Coole was the epitome of the small Irish Georgian house which Yeats had once dismissed as ‘ugly and box-like’ before he learned to celebrate the eighteenth century as ‘that one Irish century that escaped from darkness and confusion [28] - and a time when Yeatses were Yeatses. At Coole he discovered ‘a life of order and of labour’, of ceremony, of libraries (the people who opposed Synge’s Playboy of the Western World, said Yeats, ‘had no books in their houses’). [29] Coole was an imperial house, memorializing generations of service to the Empire. Here Yeats [94] rediscovered the Protestant virtues. It’s less often remarked that he also rediscovered a robust contempt of Catholic values, reflected in many off-the-cuff remarks in Lady Gregory’s letters, and culminating in Yeats’s Senate speeches in the 1920s. There was also his admiration of Lady Gregory’s autocratic way with Lord-Lieutenants. (‘What many old Abbey Theatre actors remember most about being in the presence of Yeats and Lady Gregory’, one researcher has found, ‘is simple fear.’) [30]

Vitally, Lady Gregory provided Yeats with a house where he could be, for the summers, a resident; where he could attempt to go fishing, like any country gentleman; where he could belong. Houses, and an insecurity about whether they will last, pervade Yeats’s writings, as they do Elizabeth Bowen’s. In 1894, the idea of burning down landlords’ houses horrified him; by the time of Purgatory he could write

... to kill a house
Where great men grew up, married, died,
I here declare a capital offence

- a view which I think the play’s author, as well as its central character, endorses. With marriage and a certain amount of worldly success, he could get his own house; so, of course, he moved to a castle (even if it were only ‘a tower / Half dead at the top’). And as Lady Gregory tartly remarked to her American friend John Quinn, ‘he already feels such a real Irish landlord that he has begun by putting a mortgage on it’. [31]

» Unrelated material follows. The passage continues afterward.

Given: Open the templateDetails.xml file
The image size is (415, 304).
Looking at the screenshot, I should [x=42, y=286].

This, as much else, was a deliberate reassertion of an Irish Protestant identity denied him by historical and family circumstances. In youth, his reaction had been to over-compensate: he attacked Unionist Dublin as resembling ‘that fabled stony city of Arabia’ [32] and preserved a special animus against the quintessentially Protestant institution of Trinity College, Dublin. In his angry youth Yeats said that the only instinct for religious veneration experienced by Irish Protestants was directed towards Trinity College. In a public letter of 1900 he referred to ‘that Death whose most manifest expression in this country is Trinity College ... and which has already turned our once intelligent gentry into readers of the Irish Times’. [33] That journal was the quintessential Unionist newspaper; and perhaps it is relevant to cite a short story in The Celtic Twilight, where a country woman is vouchsafed a vision of the devil, disguised as a newspaper blowing along the road: ‘she knew by the size of it that it was the Irish Times ’. [34] A supernatural view of Irish Protestant institutions looms into view once more.

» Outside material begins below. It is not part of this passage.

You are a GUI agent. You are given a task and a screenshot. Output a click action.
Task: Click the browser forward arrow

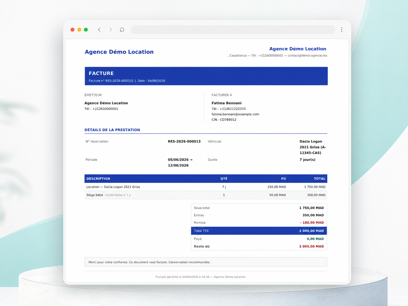pos(110,30)
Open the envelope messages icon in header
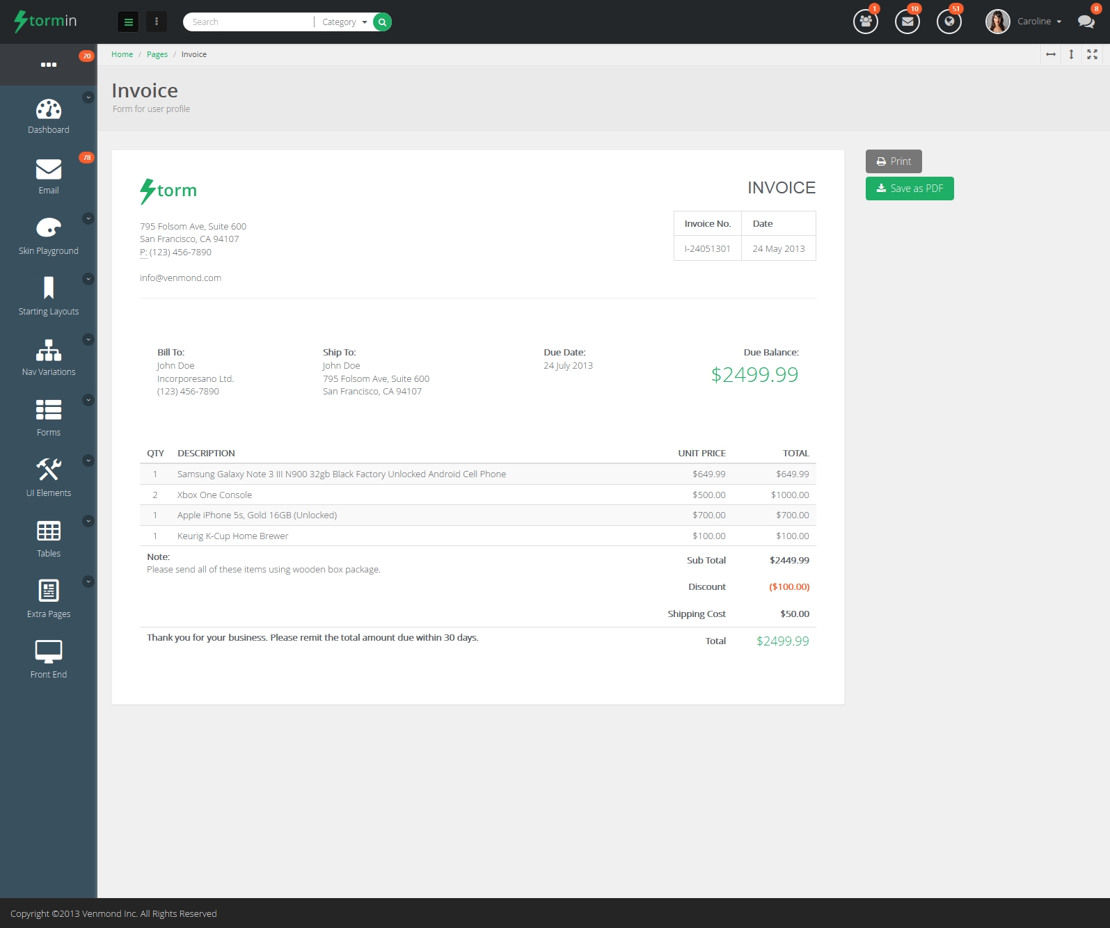The image size is (1110, 928). coord(907,22)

Yeats’s relationship to Trinity continued highly charged. He did not attend the college (where his father and grandfather had won prizes) for a [95] number of rather disingenuously expressed reasons. He continued to rail against the Trinity establishment, sometimes referring to it as ‘the middle class’. In a carefully recorded dream, he visualized ‘a certain portentous professor of Trinity’ as a lap-dog set to guard the gates of hell.’ [35] Most of all, he assailed one emblematic figure with Oedipal passion: the Professor of English Literature, his father’s friend Edward Dowden. Dowden, whom Yeats took as the personification of Protestant Dublin, had been an early supporter of his poetry. In later life Yeats felt somewhat guilty about all this, and wrote nervously to his father that he had treated Dowden rather unfairly as ‘a little unreal, a specious moral image ... [a symbol] for the whole structure of Dublin, Lord Chancellors and all the rest’. [36] In the same mode, at the same time, he would reject Swift and Berkeley as not really Irish, while claiming Blake and Emily Bronté as countrymen. In the act of classifying a canon, anything that smacked of Trinity was illegitimate. But, just as later he discovered Swift and Berkeley as intellectual ancestors, and exponents of Ascendancy virtu, so too he came near capturing the castle that was Trinity. In 1910 and again in 1913 he was canvassed (not very enthusiastically) for the succession to Dowden’s chair, and found himself very interested. So was his father, who fantasized happily about Yeats walking in the front gate of Trinity in such august circumstances. Yeats never became a Trinity professor. But here too, by about 1913, a wheel had come full circle and a reconciliation with a tribal tradition had been made.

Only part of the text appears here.